We will not talk about these in detail but refer to 5-6 below.

These ideas are not just abstract, but have influenced Bill Clinton, who considered Q his most influential professors. Hillary Clinton is probably influenced by Bill Clinton's worldview and many neo-liberal thinkers are probably too. So it's a safe bet that the next president of the US, HRC is going to make all the same mistakes inherent in Q's distorted and erroneous worldview:
1. She will encourage more growth at the expense of wealth equity and environmental sustainability
2. She will encourage more high tech innovation, even if the innovation makes things worse.
3. She will not shy away from global conflict, believing that this will ease domestic conflict because it addresses the "need" for expansion, and also because the stage of Universal Empire is predicted by Q to follow the stage of conflict and to provide a peaceful (though temporary) resolution to the stage of conflict.
4. She will try to reform institutions of expansion so that they become better able to achieve their goals (in Q's terms, she will try to transform them back into instruments).
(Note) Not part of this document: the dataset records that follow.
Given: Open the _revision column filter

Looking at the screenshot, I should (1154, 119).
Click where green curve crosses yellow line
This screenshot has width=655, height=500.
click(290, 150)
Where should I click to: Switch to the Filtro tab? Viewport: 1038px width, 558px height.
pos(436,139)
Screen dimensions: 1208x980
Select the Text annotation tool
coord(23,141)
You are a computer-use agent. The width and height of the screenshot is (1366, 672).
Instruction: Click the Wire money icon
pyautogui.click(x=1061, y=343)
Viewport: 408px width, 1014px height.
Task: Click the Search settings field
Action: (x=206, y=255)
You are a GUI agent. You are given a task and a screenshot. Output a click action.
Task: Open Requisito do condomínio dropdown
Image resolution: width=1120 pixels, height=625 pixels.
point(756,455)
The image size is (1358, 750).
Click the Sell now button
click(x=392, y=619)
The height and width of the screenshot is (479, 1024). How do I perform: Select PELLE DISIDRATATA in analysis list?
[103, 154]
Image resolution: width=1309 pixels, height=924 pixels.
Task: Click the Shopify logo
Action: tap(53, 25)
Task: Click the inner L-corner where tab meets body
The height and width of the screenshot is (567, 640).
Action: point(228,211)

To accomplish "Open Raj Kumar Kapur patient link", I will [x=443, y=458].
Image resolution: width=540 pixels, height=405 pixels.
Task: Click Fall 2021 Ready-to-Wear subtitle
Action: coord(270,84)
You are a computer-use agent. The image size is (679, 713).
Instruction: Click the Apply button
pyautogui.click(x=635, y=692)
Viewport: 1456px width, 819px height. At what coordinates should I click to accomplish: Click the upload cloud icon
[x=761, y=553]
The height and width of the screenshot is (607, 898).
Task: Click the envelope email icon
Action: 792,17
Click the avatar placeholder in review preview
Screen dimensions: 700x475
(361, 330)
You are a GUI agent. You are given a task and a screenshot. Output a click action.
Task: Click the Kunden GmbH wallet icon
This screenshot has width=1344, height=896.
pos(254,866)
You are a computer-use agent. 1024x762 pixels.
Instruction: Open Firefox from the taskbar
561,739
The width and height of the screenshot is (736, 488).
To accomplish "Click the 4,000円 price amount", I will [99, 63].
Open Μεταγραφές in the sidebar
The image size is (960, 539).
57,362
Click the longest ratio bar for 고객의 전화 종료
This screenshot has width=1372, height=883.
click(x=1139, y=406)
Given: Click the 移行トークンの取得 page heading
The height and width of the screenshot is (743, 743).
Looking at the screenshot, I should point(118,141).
These are banking, military and industrial institutions.
5. She will try to consolidate the American Empire against competitors such as Russia and China.
6. She will try to defend against the peripheral "barbarian", (fill-in-the blank) invaders, who signal the 7th, terminal stage of a civilization, and keep ours in the 5th (Universal Empire), or 6th (decay) stages. I wonder if the stage of decay gives her a historical stamp of approval for such maneuvers as election rigging.

Addendum
I was wrong about the next president. But some of Quigleys predictions still work for the present one.


1 comment:

  1. I was thankfully wrong about who the next president is. It's a less nuanced believer in Empire and Quigley's worldview than Hillary Clinton.